Where: 27-29 Crossley St, Melbourne
When: Mon-Fri 12pm-2:30pm, Mon-Sat 5.30pm-late
Contact: (03) 9662 4200
Nestled in a quintessential cobbled alley, Gingerboy is a glittery, high-end Melbourne favourite serving “modern south-east Asian street-food”. The venue has an exciting bar-vibe; low lights, dark smooth furnishings and bar-staff who’s drink knowledge is rivalled only by their personability. If you’re after a special night out, this is a good place to start.
On the drinks menu are some exciting cocktails as well as several crisp beers, including a mango beer (a little like a cider), to compliment the spicy food. The menu itself is designed for sharing and it is handy to know that sizes can be modified to suit the number of guests, for example: a plate of three dumplings can be changed to four or five if required. There is an entirely separate vegetarian menu, which is provided upon request.
Prawn and Ginger Dumplings, Peanut Chili Soy ($15)
Son in Law eggs ($13.50)
To start we ordered the Prawn and Ginger Dumplings, Peanut Chilli Soy ($15) and the Son in Law eggs ($13.50). The dumplings were just incredible; luscious and fresh and had a surprise hint of chilli in addition to the spicy soy. Son in Law eggs, notoriously tricky to pull off due to being soft boiled inside and carefully fried on the outside, were not good simply because they were barely warm. They hadn’t been on the plate very long but still the insides were tepid, which is a real game changer for runny yolks. The accompanying chilli jam was fantastic, just make sure it doesn’t get left behind on the plate when you excitedly snatch your egg away.
Following the entrées we indulged in one of the specials; pieces of deep-fried crab with a zesty, very savoury salad of fennel, red onion and herbs. The crab’s buttery flesh melted in mouths, although some thought the batter was a little heavy. Servings were quite small, with only really a little finger of meat per person.
Also eaten were the Fried Sticky Rice Balls, Chilli and Coconut Caramel ($13) which weren’t nearly as fantastic as their mouth-watering description. The balls were flavourless and stuck in teeth while the sauce couldn’t easily be mopped up by them so it didn’t come together very well.
Next up was the Fried Silken Tofu, Blackbean Chilli Soy, Crisp Asian Coleslaw ($32) which was very sweet and very delightful. Silken tofu takes on an entirely new feel when deep fried, with a crispy outside and a warm creamy explosion inside.

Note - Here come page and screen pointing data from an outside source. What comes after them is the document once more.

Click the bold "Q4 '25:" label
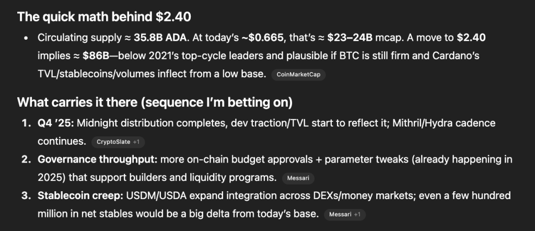 56,123
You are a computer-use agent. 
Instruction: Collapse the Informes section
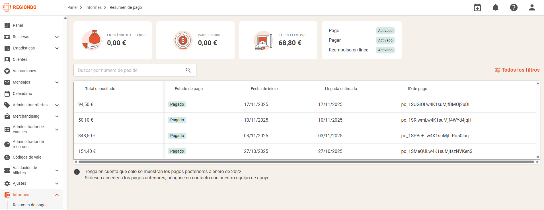tap(57, 195)
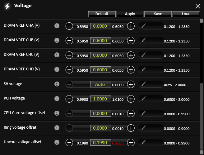Click pencil icon for DRAM VREF CHD
Viewport: 204px width, 155px height.
(x=143, y=70)
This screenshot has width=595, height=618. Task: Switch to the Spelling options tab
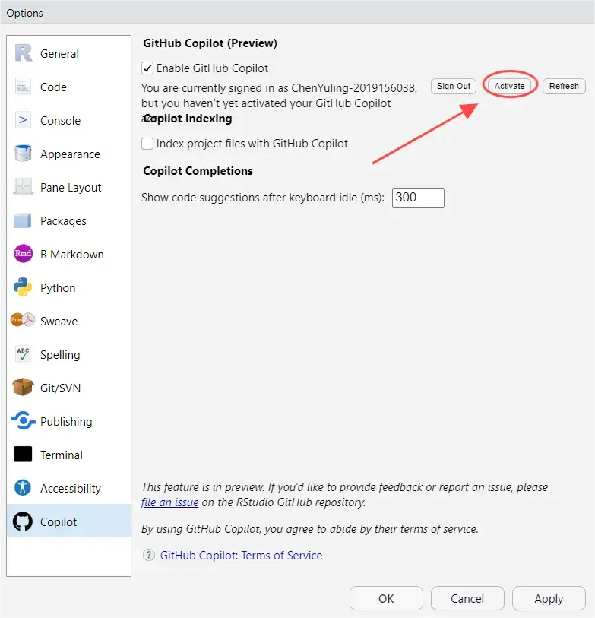point(60,354)
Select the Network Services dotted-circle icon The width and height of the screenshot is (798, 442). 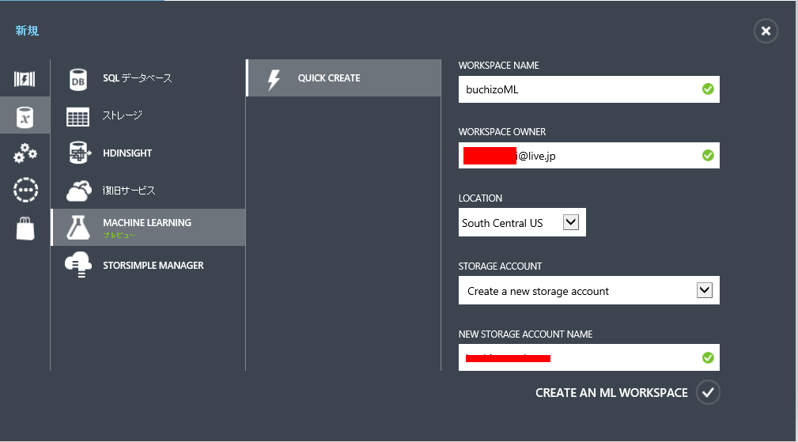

Surprisingly the humble Wok Greens ($8.50) we had on the side was my favourite dish. They’d been infused by a smoky wok and perfectly accented by a touch of oil and fresh bean shoots.

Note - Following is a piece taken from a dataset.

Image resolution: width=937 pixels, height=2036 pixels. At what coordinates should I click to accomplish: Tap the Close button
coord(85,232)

Fried Silken Tofu, Blackbean Chilli Soy, Crisp Asian Coleslaw ($32)
Deep-fried Crab Special
Fried Sticky Rice Balls, Chilli and Coconut Caramel $13
To finish, we indulged in dessert share plate ($39.50) which contained all of the following: south eastern mess of strawberries, passionfruit, mandarin sorbet, chilled toasted coconut pudding with black sesame and chocolate soil, cinnamon sugared banana fritters with pandan ice cream, chilli peanut parfait and choc coated freeze dried fruit, vanilla and rhubarb compote with cashew crumble. All this felt like more of a visual performance than anything. All the flavours were surprisingly subtle, particularly the ice-creams. Even the chocolate dessert didn’t have a lot of depth to it. The exception to this was the rhubarb and custard which managed a perfect marriage of sweet, tart and creamy.

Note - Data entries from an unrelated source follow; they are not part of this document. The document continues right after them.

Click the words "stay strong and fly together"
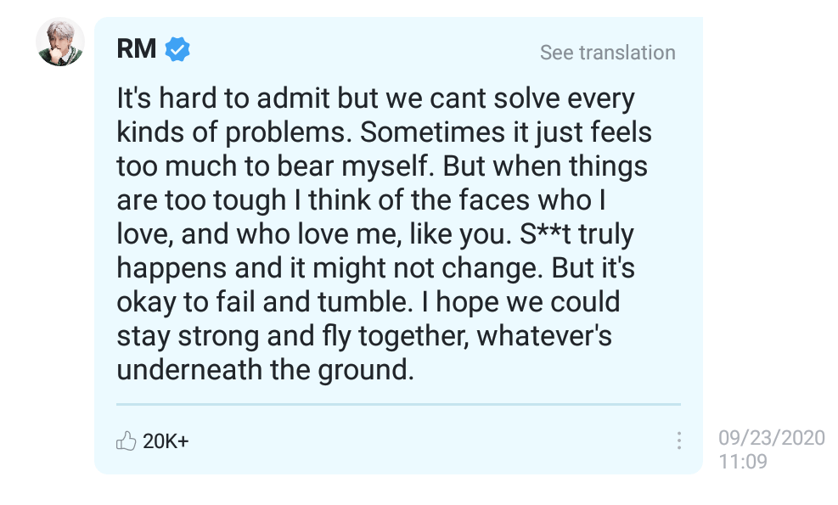This screenshot has height=505, width=838. 291,336
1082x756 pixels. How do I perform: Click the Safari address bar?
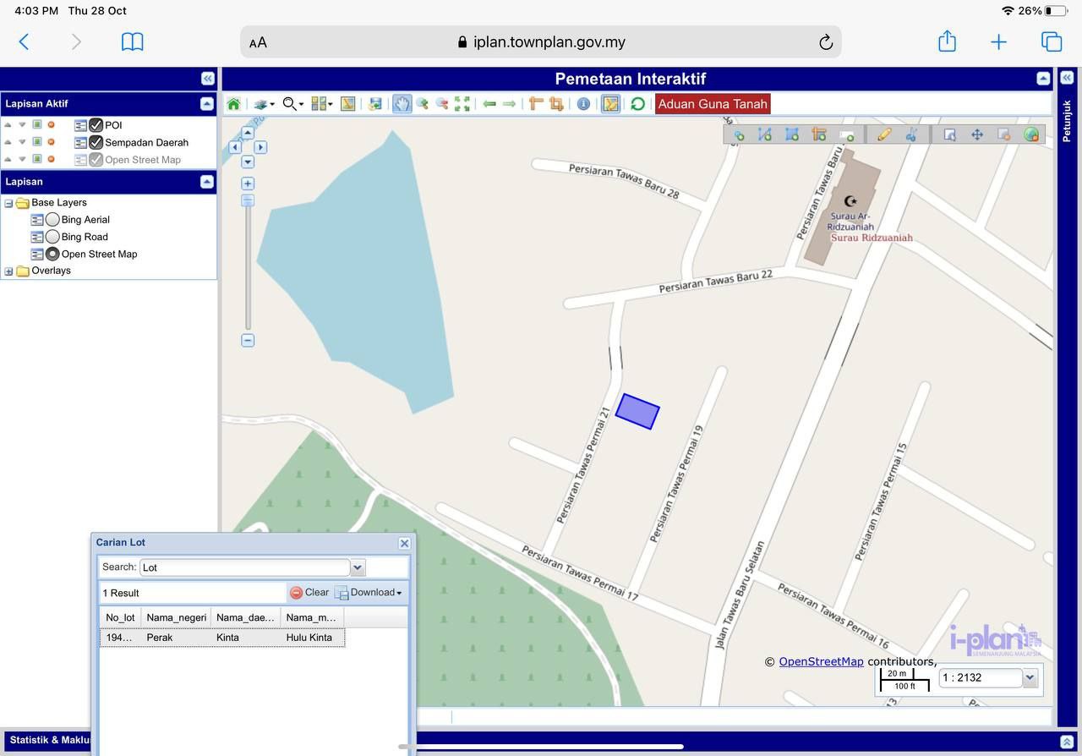[541, 42]
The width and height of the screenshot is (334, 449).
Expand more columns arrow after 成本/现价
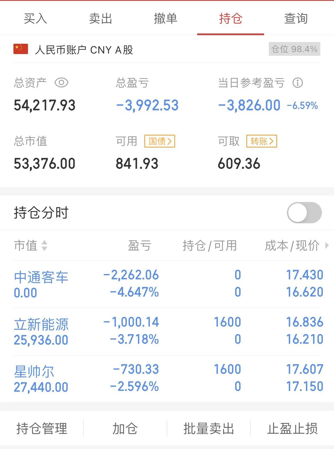click(327, 245)
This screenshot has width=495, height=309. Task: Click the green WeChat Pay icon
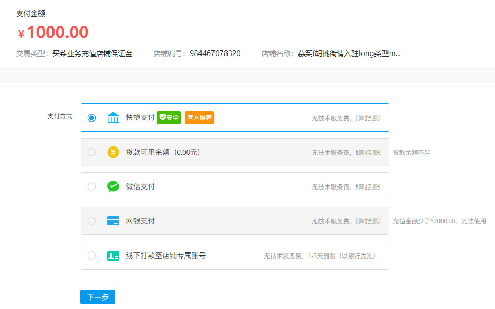pos(113,186)

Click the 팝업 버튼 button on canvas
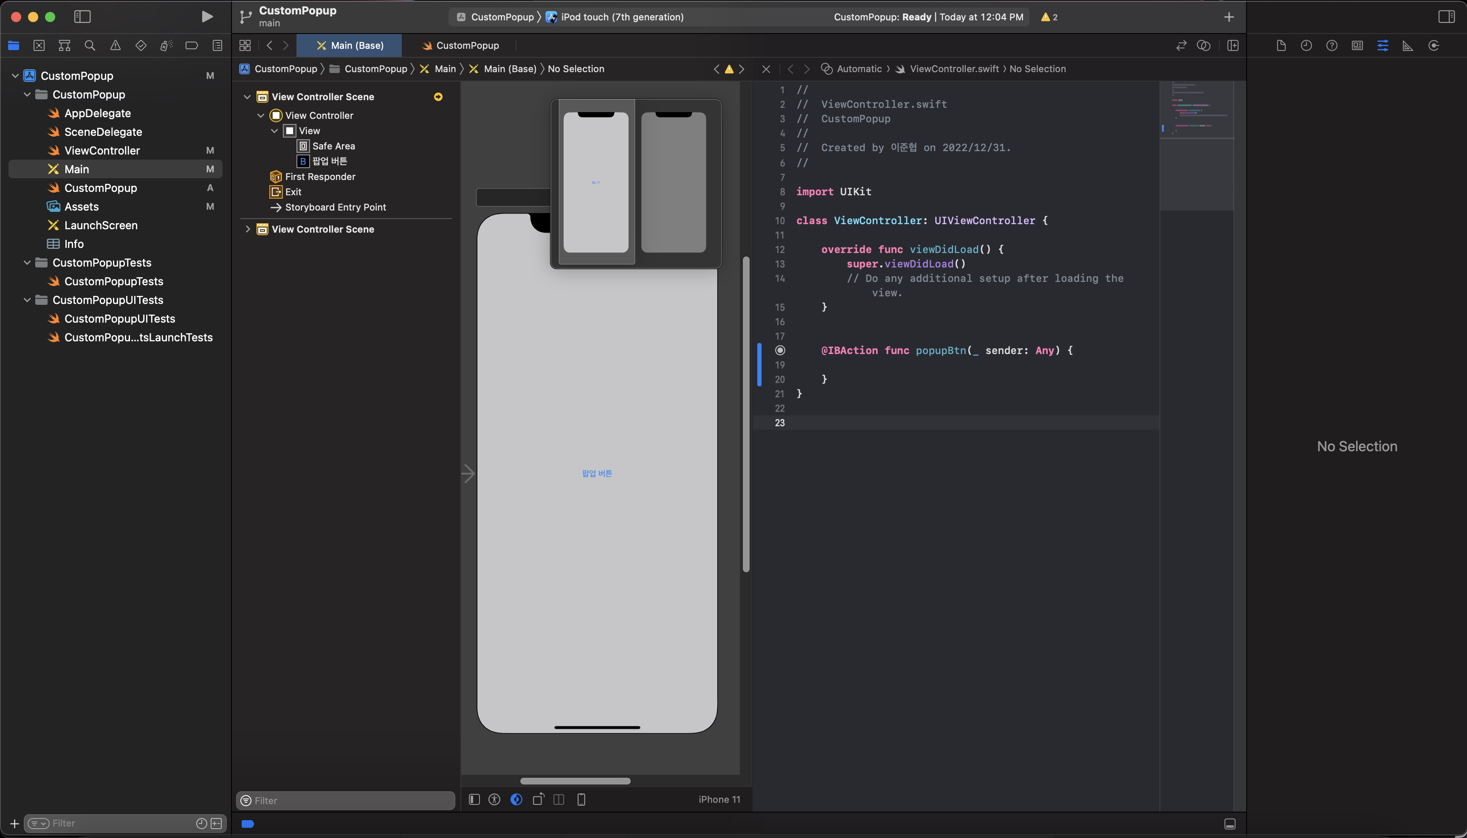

Gingerboy does feel like a special experience both in atmosphere and food creativity but some of the dishes lacked the real intensity of flavour from the traditional cuisines which inspired them. It is also important to consider the price tier Gingerboy are playing in, which has brought the food rating down slightly. The staff is professional and attentive although very serious and really could have been warmer.